The orderly and fruitful times of June are long gone. Back then (it seems a long time ago in the flower beds) the greens were fresh and verdant, the herbaceous perennials were neat little rosettes of leaves and there wasn't a weed to be found. The first roses were just beginning to bloom too - just the odd flower - bringing with them the promise of midsummer and all its bounty.
Now... decay and chaos is everywhere - the last strawberries and blackberries, forgotten about, rot quietly in the kitchen garden; I can't keep up with deadheading the roses and couch grass or petty spurge pop up in every spot missed by the winter mulch.
Brown seed heads hang over the beds; aquilegia rustles in the breeze, alchemilla and feverfew slowly dry out, their fresh greens and whites turning to papery ochres.
I am reminded, as I cut back hundreds of feverfew stems to encourage a second flush in September, that the Chelsea Chop is not just something to be spoken of on gardener's question time. I am reminded, as I tease out every last alchemilla mollis seed head (before they spread themselves even further), that if I had chopped back every other of these maddening perennials in May they would just be coming into flower now and I would have stretched the beauty further. I am reminded, as I pull out 6ft tall foxgloves, scattering thousands of seeds as I do, that if I had removed these king spires I would have been rewarded by a flurry of princes: shorter, yes, but greater riches for the hungry bees and not over by the start of July.
I have learnt my lesson. Next year I will chop.
I shouldn't worry about the bees though. The clover in the lawn under the apple trees keeps flowering no matter how much it's mown. The trumpet like flowers on the nasturtiums constantly have little furry bottoms poking out and the lavender and borage is awash with the lazy drone of happy, contented bees drinking their fill. The echinops and cerinthe have just started blooming too, sure favourites of our buzzy friends.
Like the bees, frantically consuming, there is no rest for the gardener either. There are seeds to collect, weeds to pull, courgettes to harvest. The raspberries need netting this week and I have to tie in the sweet peas before they take over the bed. I'm sowing seed and taking cuttings too, whilst putting together a shopping list for autumn bulbs. It never stops.

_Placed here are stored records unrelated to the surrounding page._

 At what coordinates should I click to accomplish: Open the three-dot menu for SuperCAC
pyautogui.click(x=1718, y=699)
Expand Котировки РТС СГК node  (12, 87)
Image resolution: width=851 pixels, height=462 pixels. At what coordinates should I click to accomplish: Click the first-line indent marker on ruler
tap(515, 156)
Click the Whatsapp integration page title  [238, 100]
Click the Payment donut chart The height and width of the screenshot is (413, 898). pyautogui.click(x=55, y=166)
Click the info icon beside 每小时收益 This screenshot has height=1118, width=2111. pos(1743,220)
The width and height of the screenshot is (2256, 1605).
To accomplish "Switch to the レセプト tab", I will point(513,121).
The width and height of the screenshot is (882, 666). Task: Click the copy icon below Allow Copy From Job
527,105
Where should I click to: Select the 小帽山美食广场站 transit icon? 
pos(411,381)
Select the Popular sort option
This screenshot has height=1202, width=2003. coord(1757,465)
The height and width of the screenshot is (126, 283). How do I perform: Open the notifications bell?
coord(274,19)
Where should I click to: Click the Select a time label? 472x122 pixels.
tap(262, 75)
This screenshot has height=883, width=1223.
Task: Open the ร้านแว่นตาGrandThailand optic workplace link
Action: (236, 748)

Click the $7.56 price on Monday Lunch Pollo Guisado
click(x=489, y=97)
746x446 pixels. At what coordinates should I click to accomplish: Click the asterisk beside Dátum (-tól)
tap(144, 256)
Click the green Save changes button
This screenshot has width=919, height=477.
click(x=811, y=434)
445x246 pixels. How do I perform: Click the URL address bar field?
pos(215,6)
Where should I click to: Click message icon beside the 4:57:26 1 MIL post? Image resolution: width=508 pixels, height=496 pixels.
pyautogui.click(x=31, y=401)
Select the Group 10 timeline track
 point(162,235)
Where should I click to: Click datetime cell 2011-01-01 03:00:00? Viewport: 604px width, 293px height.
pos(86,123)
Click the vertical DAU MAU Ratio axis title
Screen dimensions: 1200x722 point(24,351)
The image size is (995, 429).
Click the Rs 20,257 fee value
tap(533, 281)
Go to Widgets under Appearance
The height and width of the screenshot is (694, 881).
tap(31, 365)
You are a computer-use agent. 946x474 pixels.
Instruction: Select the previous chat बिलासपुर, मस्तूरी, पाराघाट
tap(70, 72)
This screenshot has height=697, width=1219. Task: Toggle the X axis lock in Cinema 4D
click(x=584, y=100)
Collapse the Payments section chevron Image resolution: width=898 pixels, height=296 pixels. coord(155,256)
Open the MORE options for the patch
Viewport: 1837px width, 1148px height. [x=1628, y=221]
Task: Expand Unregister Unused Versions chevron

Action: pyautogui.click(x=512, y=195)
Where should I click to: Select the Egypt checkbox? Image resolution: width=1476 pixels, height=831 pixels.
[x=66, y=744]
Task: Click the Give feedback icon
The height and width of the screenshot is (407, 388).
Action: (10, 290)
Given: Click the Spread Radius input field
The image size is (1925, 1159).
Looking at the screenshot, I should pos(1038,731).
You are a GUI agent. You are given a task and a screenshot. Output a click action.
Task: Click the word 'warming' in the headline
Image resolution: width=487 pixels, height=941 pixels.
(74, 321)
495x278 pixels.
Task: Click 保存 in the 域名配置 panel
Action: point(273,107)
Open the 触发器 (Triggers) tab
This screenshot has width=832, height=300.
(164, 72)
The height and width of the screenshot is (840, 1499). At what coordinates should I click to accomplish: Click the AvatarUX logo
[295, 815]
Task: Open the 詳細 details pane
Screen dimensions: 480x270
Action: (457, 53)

As time ticks by and those seeds pop up and cuttings root, the garden will come back into its own. Cooler mornings at the start of autumn bring freshness, the plants flopping chaotically now will have a second flush and dahlias, sedums and cobea will have their moment. August always feels a bit like a battleground, an awful lot of work for little reward
And of course, next year, I will chop.